I had the wonderful pleasure of visiting one of my oldest and dearest friends last weekend. What is it about visiting old friends that fills me with the same sort of inexplicable warmth I feel turning into my parents’ driveway? There’s something so familiar and easy about old relationships. I don’t have to explain things or try to impress. I can just be. I always leave liberated with a deep joy that I find a hard time maintaining otherwise. But maybe that’s just me…

As we updated each other on the lives of our family members and people we separately new better than each other, I found myself thinking something that I find myself unexpectedly (and unwillingly) thinking a lot lately: “Crap! They’re ahead of me!”
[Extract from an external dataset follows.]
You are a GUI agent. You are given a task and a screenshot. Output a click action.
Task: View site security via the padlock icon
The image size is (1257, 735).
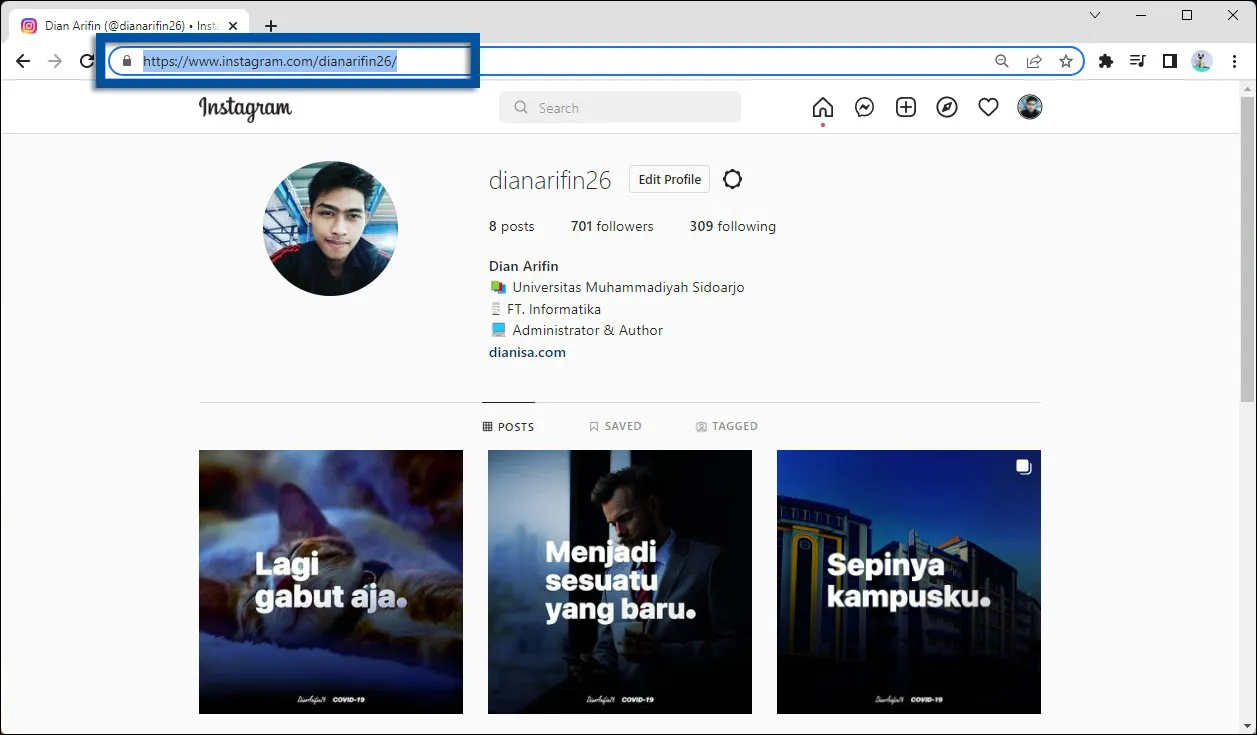click(x=126, y=61)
One of my mom’s main mantras when I was growing up was “don’t compare.” She had to tell me this again the other night as we were pondering the divergence of lifestyles that I see happening amongst my peers in our 20s. Comparing is never good because you end up either envying someone else (bad) or patting yourself on the back for being better than them (worse). Neither of those things is healthy or productive, but when I hear someone (my age!) is having their third child and is a stay-at-home mom or someone (my age!) has just bought their second house and this time it has 8 bedrooms, that younger version of myself that’s still inside of me whispers “Crap! They’re ahead of me!” And I could tell you the emotion that follows that thought, but I think I’ll just say, it ain’t happiness.
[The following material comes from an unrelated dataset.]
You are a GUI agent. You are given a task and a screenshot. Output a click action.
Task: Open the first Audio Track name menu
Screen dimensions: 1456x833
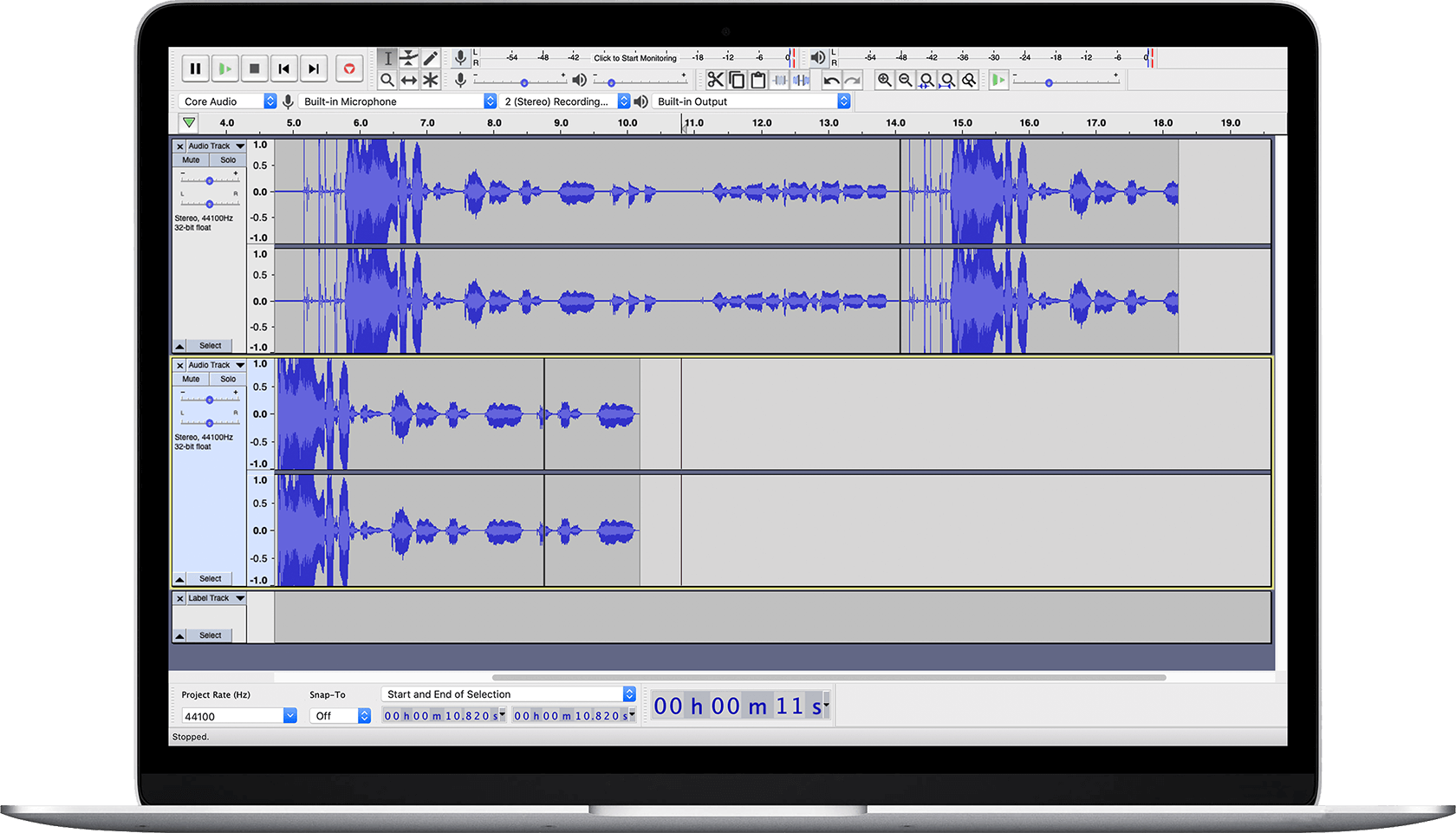coord(209,145)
I think sometimes as we go about our lives we don’t realize the ways in which we insulate ourselves from people who are different from us. For a multitude of reasons I felt out of place at Vanderbilt, but really, I was amongst my people – white people from a middle-class Christian upbringing with an expectation of college leading to a graduate degree. It wasn’t until a couple years out of law school that I met people that didn’t have almost the same life story as I did.

Now, as I’m looking around at my peers in our 20s – those that started at about the same place as me and have, up until  this point, followed a similar path – I am seeing that for the first time in my life, my fellow generation whatever-ers are all going in different directions. We’re making different choices, mistakes, lifestyles and successes. We’re not so much the same anymore. My first reaction may be jealousy, but my final feeling is gratitude.

How much is my life enriched by the ways in which my friends’ experiences differ from my own? How many new perspectives am I shown by these people that are exploring things that I don’t have the courage or constitution to try? How much greater is my understanding and empathy for people because I’m seeing the different ways in which we can survive this complicated adulthood thing?

My mom (yea, I talk to her a lot, so what?) said that around the time that we were in our Terrible Twos, parents would brag to each other about when their children started walking or talking. New parents would gawk at each other and then frown at their own child who wasn’t quite there yet. Twenty years later she laughs this off as she points out that by kindergarten we were all walking and talking. Maybe in twenty years I’ll look back on my Terrifying Twenties and smile thinking about how I used my peers’ lives as a yardstick for my own. Maybe I’ll still be doing it. Either way, I hope I am still surrounded by people who show me worlds I can’t see for myself.